Collected data entries:
---+---
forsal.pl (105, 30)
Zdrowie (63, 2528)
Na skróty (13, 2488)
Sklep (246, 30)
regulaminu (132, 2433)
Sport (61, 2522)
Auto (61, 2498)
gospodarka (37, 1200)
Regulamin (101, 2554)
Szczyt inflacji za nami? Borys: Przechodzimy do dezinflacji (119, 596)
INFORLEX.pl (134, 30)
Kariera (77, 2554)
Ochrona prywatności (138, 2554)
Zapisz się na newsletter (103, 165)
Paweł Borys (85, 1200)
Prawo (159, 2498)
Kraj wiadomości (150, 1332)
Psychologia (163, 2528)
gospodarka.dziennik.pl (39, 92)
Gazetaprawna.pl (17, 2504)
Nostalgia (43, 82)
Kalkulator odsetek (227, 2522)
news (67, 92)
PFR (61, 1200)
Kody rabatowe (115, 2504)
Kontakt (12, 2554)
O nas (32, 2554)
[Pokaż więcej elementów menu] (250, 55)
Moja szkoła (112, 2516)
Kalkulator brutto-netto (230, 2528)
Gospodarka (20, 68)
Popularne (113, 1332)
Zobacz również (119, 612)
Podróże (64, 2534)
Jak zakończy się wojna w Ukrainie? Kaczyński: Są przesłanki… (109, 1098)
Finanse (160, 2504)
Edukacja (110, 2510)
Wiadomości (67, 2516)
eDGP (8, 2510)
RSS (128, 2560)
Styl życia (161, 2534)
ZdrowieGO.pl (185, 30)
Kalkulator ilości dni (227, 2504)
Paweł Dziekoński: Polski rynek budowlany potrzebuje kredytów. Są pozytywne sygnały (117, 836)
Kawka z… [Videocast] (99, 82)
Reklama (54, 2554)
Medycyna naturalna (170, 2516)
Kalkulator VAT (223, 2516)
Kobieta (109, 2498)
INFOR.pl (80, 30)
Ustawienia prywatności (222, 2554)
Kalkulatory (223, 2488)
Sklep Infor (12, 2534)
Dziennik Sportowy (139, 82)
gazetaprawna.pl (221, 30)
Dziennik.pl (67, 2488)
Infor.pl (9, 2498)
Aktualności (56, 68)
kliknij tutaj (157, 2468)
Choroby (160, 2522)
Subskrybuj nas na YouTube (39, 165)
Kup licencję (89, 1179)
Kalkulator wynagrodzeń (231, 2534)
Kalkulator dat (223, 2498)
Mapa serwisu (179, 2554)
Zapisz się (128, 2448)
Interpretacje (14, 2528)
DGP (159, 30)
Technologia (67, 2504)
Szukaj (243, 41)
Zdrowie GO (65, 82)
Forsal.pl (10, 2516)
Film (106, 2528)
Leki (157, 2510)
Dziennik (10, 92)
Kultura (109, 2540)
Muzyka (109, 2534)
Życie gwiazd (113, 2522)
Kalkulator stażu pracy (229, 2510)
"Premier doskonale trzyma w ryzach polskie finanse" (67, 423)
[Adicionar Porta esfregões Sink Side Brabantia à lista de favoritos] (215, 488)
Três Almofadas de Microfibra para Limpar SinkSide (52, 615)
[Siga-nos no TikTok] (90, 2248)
---+---
### Task to complete
Could you reproduce, exactly, every line above from the line with "Kalkulator dat (223, 2498)" to the line with "doskonale trzyma w", and no other line? Both ends count.

### Output of the exercise
Kalkulator dat (223, 2498)
Mapa serwisu (179, 2554)
Zapisz się (128, 2448)
Interpretacje (14, 2528)
DGP (159, 30)
Technologia (67, 2504)
Szukaj (243, 41)
Zdrowie GO (65, 82)
Forsal.pl (10, 2516)
Film (106, 2528)
Leki (157, 2510)
Dziennik (10, 92)
Kultura (109, 2540)
Muzyka (109, 2534)
Życie gwiazd (113, 2522)
Kalkulator stażu pracy (229, 2510)
"Premier doskonale trzyma w ryzach polskie finanse" (67, 423)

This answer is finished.